## EXERCISE DESCRIPTION
Begin with the line in which "Open the Run menu" appears and end with the final line of the entries. Retype each one exactly and add nothing.

[Stored records]
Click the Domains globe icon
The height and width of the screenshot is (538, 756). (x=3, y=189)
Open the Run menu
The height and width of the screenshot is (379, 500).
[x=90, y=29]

## WRITTEN REPLY
Open the Run menu
The height and width of the screenshot is (379, 500).
[x=90, y=29]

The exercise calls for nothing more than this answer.